Les résultats montrent qu’une cellule électrochimique dotée d’une membrane court-circuitée de 25 cm² peut éliminer plus de 99% du CO2 présent dans l’air, dont le débit est de 2000 cm³/min, pendant 450 heures, et peut fonctionner efficacement dans des conditions dynamiques de suivi de charge. Un premier prototype du dispositif, de la taille d’une canette de soda, s’est avéré capable de filtrer 10 litres d’air par minute en éliminant plus de 98% du dioxyde de carbone, ont ajouté les chercheurs. Pour une application automobile, le dispositif aurait à peu près la taille d’un gallon de lait (soit environ 3,7 litres), a précisé Setzler.

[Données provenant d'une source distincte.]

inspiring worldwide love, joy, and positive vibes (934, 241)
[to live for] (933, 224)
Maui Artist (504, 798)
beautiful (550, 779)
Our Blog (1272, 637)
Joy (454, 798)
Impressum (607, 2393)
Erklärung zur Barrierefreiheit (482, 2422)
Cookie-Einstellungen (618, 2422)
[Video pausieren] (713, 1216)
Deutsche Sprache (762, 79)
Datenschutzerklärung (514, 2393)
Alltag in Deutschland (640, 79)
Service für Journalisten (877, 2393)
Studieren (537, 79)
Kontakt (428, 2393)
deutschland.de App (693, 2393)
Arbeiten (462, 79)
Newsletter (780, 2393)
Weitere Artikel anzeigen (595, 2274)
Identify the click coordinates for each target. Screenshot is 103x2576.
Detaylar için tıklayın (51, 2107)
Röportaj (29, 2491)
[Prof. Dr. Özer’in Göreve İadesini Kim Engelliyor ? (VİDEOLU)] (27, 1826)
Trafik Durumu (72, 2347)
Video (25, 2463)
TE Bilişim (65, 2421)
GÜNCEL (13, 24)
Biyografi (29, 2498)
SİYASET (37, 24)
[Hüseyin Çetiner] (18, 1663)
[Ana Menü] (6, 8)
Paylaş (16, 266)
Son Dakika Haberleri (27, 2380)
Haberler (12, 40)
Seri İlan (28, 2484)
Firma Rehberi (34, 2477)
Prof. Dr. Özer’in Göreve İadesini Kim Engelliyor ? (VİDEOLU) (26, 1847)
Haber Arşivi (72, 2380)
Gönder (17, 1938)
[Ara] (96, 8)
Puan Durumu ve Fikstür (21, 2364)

Ce système innovant apparaît donc à la fois efficace et rentable pour les applications des piles à combustible. En outre, la réduction du nombre de composants nécessaires entraîne une diminution notable des coûts et, surtout, permet d’envisager une entrée rapide sur le marché. « Notre analyse technico-économique indique qu’un module compact capable d’éliminer plus de 99 % du CO2 coûte 112 dollars pour une pile HEM de 80 kWnet », précisent les auteurs de l’étude.
Bien entendu, un tel dispositif pourrait également être utilisé pour éliminer le dioxyde de carbone dans d’autres contextes. L’équipe évoque notamment la possibilité de l’installer à bord des vaisseaux spatiaux ou des sous-marins, où la filtration continue de l’air est essentielle. Il pourrait par ailleurs être mis à profit dans les avions et les bâtiments, où la recirculation de l’air constitue l’une des mesures d’économie d’énergie envisagées.